Am i good for nothing???
Am i not good enough for anything???
It has been so long...and finally, I'm blogging again.
Just to let out things that have been stuck in my mind. Sometimes i just cant let say it out to anyone, anybody face to face.
Things at work getting pretty bad now. The situation is unbearable. I cant handle it. Its beyond my control. I don't know how to voice out to my in-charge. I don't even know how to start at the first place.
All i did was to cry and cry. I cried in the office when there were nobody around. I cried during my toilet break. I cried in the bus on my way back home. I cried myself to sleep.
At night, i have nightmares about work. I dreamt about work. Is this some sort of a sign??
I don't feel like going to work tomorrow. Seriously. I'm sick of sitting in front of my PC and staring at it for the whole day. Why cant i have a day to rest. Everyday i have to rush my work. Everyday i have to follow up.
Too many things happen at the same time.
Today, hubby told me the HDB flat at Clementi were all taken.
Disappointed but we still have to come out with another plan. New BTO or resale flat.
Gosh! $$$$$
Our wedding shots are also having problem. Package stated with small album but we still have to pay for the designs???
WTF???!!!
Wedding date is getting near. I've yet to settle my stuff.
Sigh.
Why all this happen to me~??
=(
I knew it! I always knew that she's jealous of me. Especially that day when i accompanied hubby out with his colleagues.

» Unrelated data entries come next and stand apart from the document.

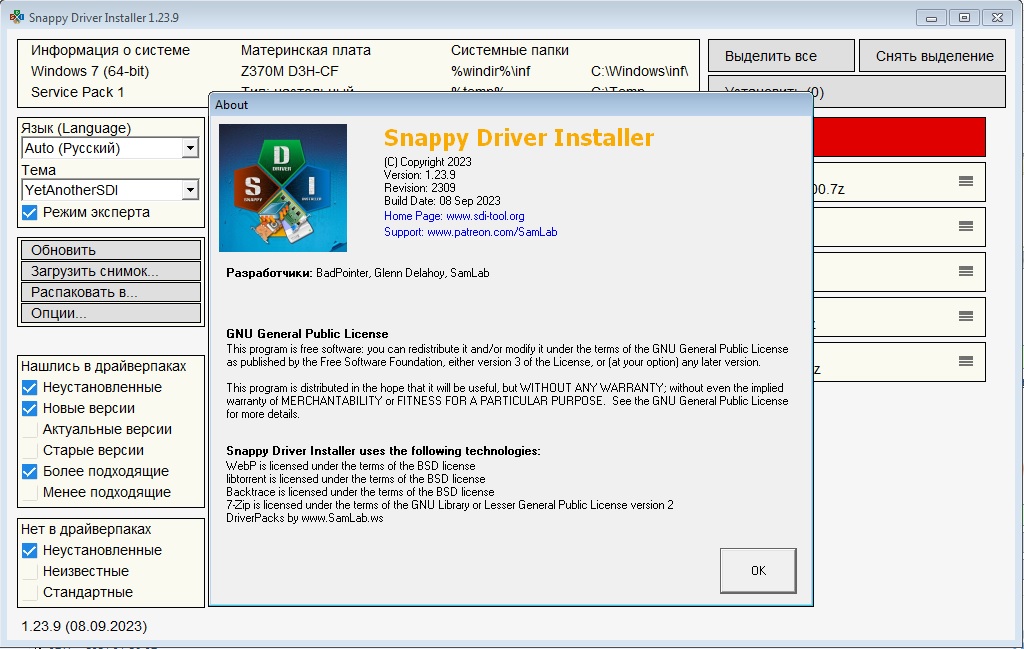Open the Опции... menu item

110,313
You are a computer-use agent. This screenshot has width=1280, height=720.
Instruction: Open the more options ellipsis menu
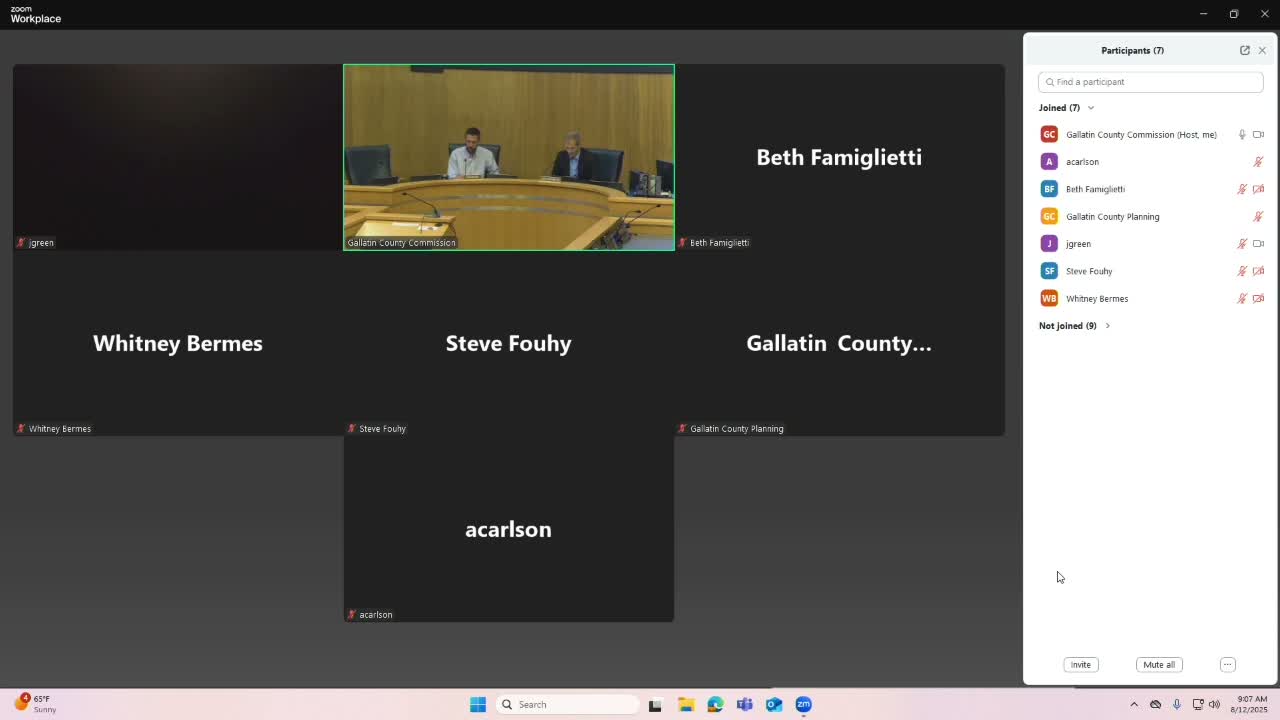click(1227, 664)
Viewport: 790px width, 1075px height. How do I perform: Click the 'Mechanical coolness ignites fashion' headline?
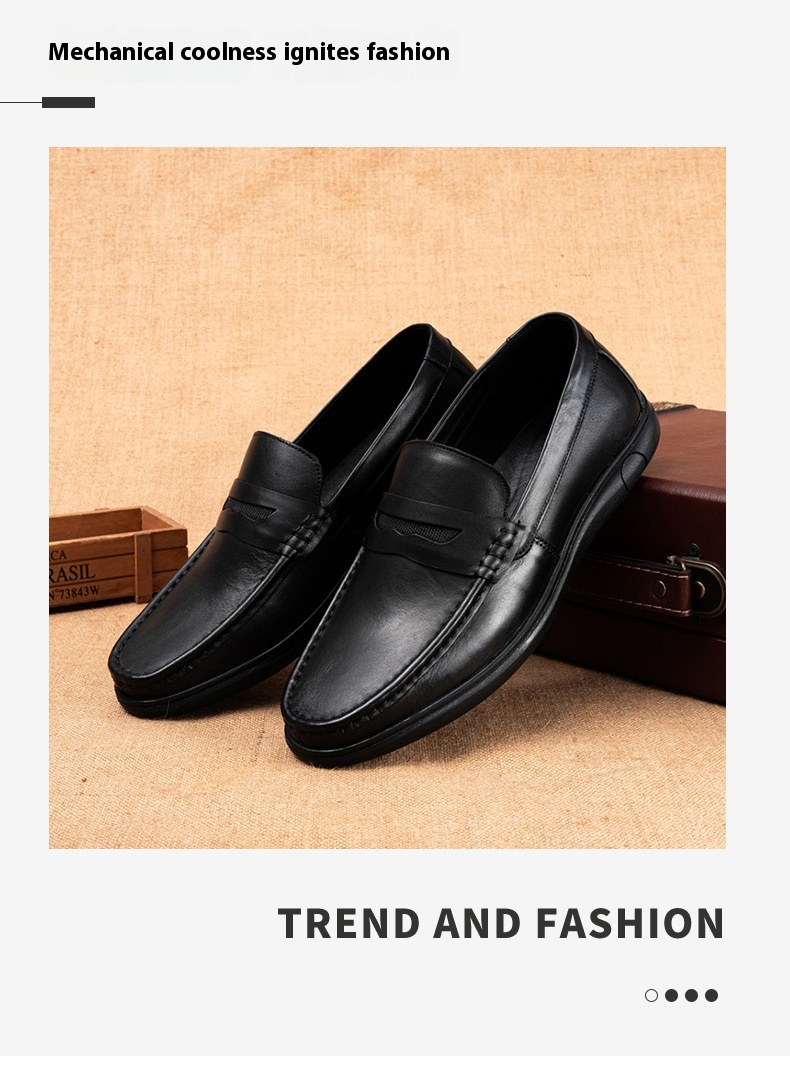[x=249, y=52]
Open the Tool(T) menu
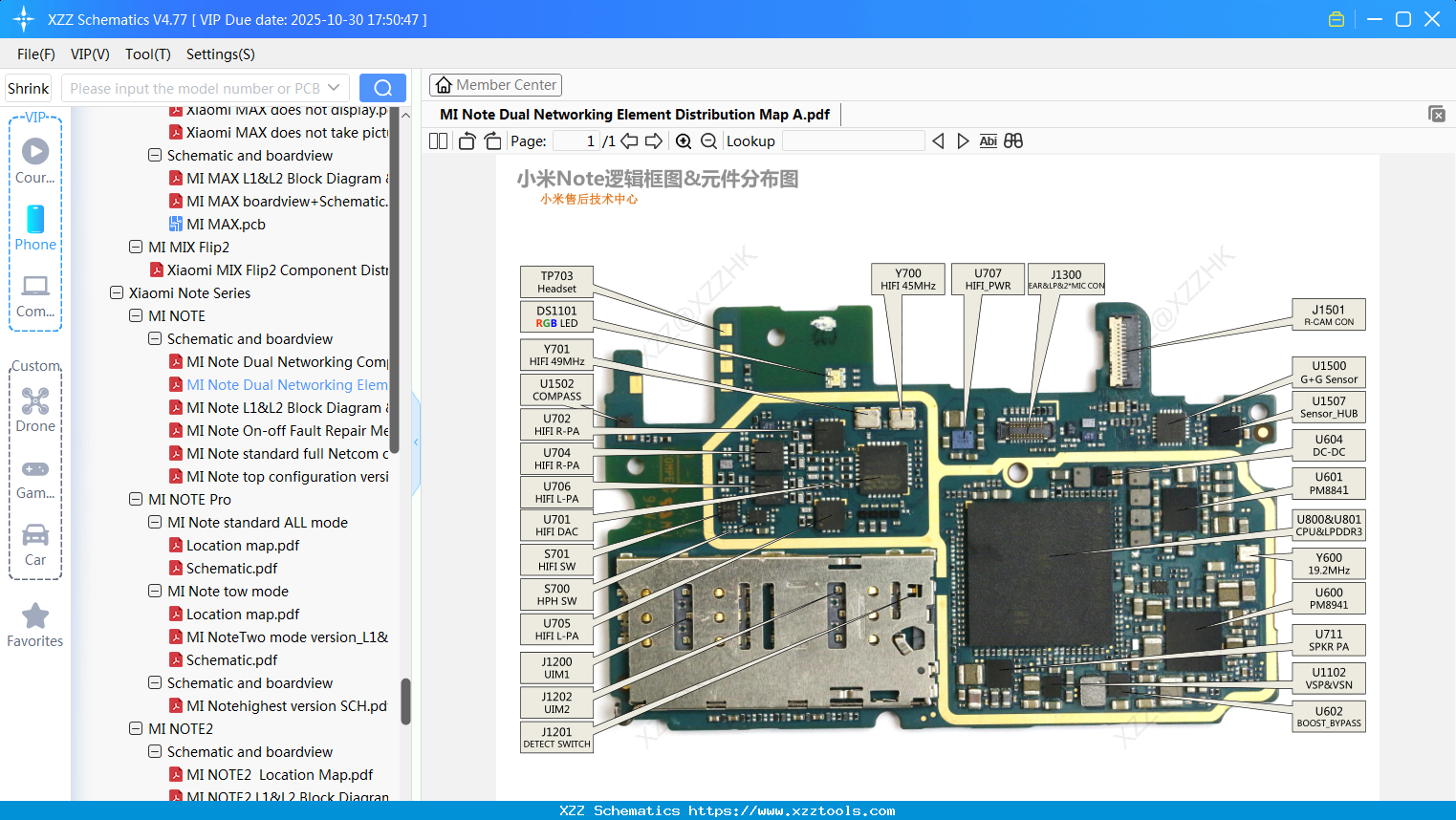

Crazy B said that the purse hubby going to buy for me is expensive and not worth buying. I was having flashes of me punching her face. How i wish i really do that! Crazy B even make me angry that day for giving my Hubby carry her laptop bag!! Who is she anyway?? Anak Sultan ker???
Go to Hell!!
Yes, i can see changes in him. I could feel his sincerity & love.
But sometimes i just don't understand why.. He cant blame me for behaving the way i did. "I'm angry at them & not you."
He never took my side but instead he broke my heart by saying something that he's not supposed to. It hurts me so badly. How can he say that?
I cant hold back my tears. All i did was to cry my heart out in the ladies. It took me quite sometime to cool down and show my face outside.
Take their side then...if you think your friends do mean alot to you.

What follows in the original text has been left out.